Market Research
Singaporeans Hold "Unrealistic" View Of Retirement - Manulife Survey

The latest Manulife Investor Sentiment Index shows that Singaporeans have unrealistically high and positive expectations of retirement and life after it.
Singaporean investors have an "unrealistic" view of retirement, with most seeing it as a time for leisure and to work on a job that will help top up savings, the latest Manulife Investor Sentiment Survey Index shows.
In the study, Singaporeans anticipate retiring early at the age of 61, before embarking on a longer period of post-retirement work that is lengthier than that of their peers elsewhere in the region. The findings also show that there are three retirement misjudgments, including the actual duration of retirement, the day-to-day expenditure while retired and the ability to work during this period.
While the findings might be different for high net worth and ultra high net worth individuals, they point to a broad issue in terms of a gap between what people expect to have in retirement, and reality - at least according to the financial estimates.
"Given the rising cost of living in Singapore and the fact that people here are living together, the amount saved for retirement may seem fine now, but simply won't work in say 10 years' time. To delay or to not bother planning appropriately is a high-stakes option, and one that Singaporeans should avoid if they don't want to feel like workhorses in their golden years," said Annette King, president and chief executive of Manulife Singapore.
The anticipated retirement, including the nine years to work, to last 19 years, suggests a life expectancy of 80 years. In reality, the average Singaporean lives to 84 years old and, with that figure being an average, about half will live considerably longer, said the study. This means that Singaporean investors will likely not have enough to see them through, with retirement expenditures expected to be at least 65 per cent of their current income.
Around 71 per cent expect to work in retirement, in contrast to a much lower actual participation rate of about 40 per cent for 65 to 69 year olds, and less than 15 per cent for those aged above 70. According to Manulife, it's an approach that buys into the myth that the right type of work will be available come retirement.
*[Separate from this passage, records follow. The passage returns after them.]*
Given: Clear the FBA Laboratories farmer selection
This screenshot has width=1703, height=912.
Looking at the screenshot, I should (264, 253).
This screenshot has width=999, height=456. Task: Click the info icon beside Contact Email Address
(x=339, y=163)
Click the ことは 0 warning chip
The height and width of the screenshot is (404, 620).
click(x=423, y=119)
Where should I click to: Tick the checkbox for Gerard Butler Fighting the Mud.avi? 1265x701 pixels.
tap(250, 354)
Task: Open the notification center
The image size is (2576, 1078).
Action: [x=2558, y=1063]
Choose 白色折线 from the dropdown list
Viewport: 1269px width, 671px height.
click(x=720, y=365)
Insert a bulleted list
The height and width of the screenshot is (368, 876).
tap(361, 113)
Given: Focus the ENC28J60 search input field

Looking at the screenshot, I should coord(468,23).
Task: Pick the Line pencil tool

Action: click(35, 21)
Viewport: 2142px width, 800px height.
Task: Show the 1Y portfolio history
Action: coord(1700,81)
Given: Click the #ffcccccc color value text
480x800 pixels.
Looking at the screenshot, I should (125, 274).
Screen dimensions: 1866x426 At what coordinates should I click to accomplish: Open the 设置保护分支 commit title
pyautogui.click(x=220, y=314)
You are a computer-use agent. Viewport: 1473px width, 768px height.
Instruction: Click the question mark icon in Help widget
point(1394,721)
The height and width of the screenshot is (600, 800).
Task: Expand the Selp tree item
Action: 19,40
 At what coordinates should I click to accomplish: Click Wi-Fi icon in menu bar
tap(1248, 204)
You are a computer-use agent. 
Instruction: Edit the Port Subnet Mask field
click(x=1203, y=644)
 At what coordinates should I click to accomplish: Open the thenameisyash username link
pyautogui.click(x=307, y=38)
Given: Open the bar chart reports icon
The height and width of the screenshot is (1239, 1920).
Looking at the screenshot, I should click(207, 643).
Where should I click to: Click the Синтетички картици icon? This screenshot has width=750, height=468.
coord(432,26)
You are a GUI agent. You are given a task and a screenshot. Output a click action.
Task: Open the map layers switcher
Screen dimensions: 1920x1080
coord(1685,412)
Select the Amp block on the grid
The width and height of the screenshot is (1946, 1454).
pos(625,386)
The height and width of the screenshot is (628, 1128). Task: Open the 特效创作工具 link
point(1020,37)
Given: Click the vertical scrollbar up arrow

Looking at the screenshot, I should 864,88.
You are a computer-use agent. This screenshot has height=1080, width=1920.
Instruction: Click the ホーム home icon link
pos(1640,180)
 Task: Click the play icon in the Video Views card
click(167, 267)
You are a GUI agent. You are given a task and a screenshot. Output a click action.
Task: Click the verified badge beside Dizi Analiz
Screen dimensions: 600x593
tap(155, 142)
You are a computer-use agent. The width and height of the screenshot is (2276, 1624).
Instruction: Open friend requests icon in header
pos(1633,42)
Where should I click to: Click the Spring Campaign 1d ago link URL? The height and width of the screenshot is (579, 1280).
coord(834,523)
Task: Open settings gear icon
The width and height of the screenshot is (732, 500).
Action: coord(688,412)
Singapore investors hold on average 33 months of personal income in cash, well above the regional average of 21 months. Of that cash, just one-fifth is set aside for day-to-day and unexpected expenses, leaving the remainder under-utilised and losing value.
Thus, the effective wealth deployment of current wealth is key.
"We see attractive investment opportunities among Singapore bonds... We are also particularly positive on Asian corporate debt in the lower investment grade and strong non-investment grade categories. These securities are expected to deliver a recurring income stream and generally carry lower interest rates risk than higher-rated and sovereign bonds," said Jill Smith, senior managing director and chief investment officer with Manulife Asset Management (Singapore).
The Manulife ISI is based on 500 online interviews in each market of Hong Kong, Mainland China, Taiwan, Japan and Singapore. In Malaysia, Indonesia and the Philippines, it was conducted face-to-face. Respondents are middle class to affluent investors who are primary decision makers of financial matters.